When your body has very little glucose and a lot of fat(Which can be the case if an overweight or obese person goes on a low carb diet) the ketones and fatty acids and glucose produced by the liver are used almost exclusively to keep the body alive although a little is synthesized into glycogen.
Specifically when you don't eat anything gluconeogenesis alone supplies enough for 1 day. Then the fat metabolism accelerates because gluconeogenesis is not enough. This is when you get into a state of ketosis(this can also happen in bodybuilders since increased muscle = increased fat metabolism). This ketosis causes fast weight loss from not just water like a lot of other diets but also from fat. This fat then eventually depletes and it metabolizes protein exclusively(during all this time it does metabolise some protein). However that can't continue forever even if the amino acids get reused over and over again because some are used to produce ATP. Thus you eventually would die from starvation with obese people surviving longer than underweight people.
Anyway as far as exercise assuming that you start off obese, getting your body into a state of ketosis makes your performance even better than on just glucose alone after a while of adjusting to fat metabolism since 1 molecule of palmatic acid(16 carbon fatty acid) produces 106 ATP compared to 32 ATP for 1 glucose molecule so your muscles can go longer without being exhausted.

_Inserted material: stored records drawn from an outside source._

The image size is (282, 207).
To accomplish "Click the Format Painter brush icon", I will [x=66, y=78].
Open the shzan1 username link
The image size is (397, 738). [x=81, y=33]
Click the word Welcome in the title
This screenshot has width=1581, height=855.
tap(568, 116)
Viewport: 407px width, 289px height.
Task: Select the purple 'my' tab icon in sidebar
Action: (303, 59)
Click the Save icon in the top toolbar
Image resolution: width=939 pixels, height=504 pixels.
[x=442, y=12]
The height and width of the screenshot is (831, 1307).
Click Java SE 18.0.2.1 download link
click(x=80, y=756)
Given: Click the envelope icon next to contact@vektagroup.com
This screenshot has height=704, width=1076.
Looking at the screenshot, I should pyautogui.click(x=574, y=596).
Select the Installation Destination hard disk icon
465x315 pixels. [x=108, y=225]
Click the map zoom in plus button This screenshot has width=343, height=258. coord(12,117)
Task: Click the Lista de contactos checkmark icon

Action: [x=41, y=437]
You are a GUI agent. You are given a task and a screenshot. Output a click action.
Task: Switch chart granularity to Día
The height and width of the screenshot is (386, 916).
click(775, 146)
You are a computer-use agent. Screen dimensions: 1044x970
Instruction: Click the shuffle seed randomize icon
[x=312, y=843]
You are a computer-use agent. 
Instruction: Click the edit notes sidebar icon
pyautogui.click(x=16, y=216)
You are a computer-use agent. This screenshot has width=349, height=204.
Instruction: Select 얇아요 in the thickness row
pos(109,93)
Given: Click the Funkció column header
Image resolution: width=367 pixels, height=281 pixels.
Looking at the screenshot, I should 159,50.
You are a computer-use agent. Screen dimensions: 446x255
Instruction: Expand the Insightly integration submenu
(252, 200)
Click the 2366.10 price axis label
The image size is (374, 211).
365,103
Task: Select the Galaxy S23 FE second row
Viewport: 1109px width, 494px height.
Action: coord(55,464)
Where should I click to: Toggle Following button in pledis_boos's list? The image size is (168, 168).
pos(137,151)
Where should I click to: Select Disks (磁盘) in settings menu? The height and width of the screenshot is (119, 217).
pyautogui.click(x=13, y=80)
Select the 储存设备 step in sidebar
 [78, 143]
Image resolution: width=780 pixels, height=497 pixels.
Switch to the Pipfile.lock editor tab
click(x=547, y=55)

Theoretically someone who is 50 pounds overweight could exercise 24/7 for several days if he/she is in a state of ketosis.
Here is a reference to the low glycogen and increased muscle performance:
http://www.bodybuilding.com/fun/glen12.htm
As to why it is 106 ATP it is because each NADH produces 2.5 ATP and each FADH2 produces 1.5 ATP and because of the activation step using 2 ATP just like how NADH transport from cytoplasm to mitochondria takes 2 ATP, 1 per NADH in glycolysis.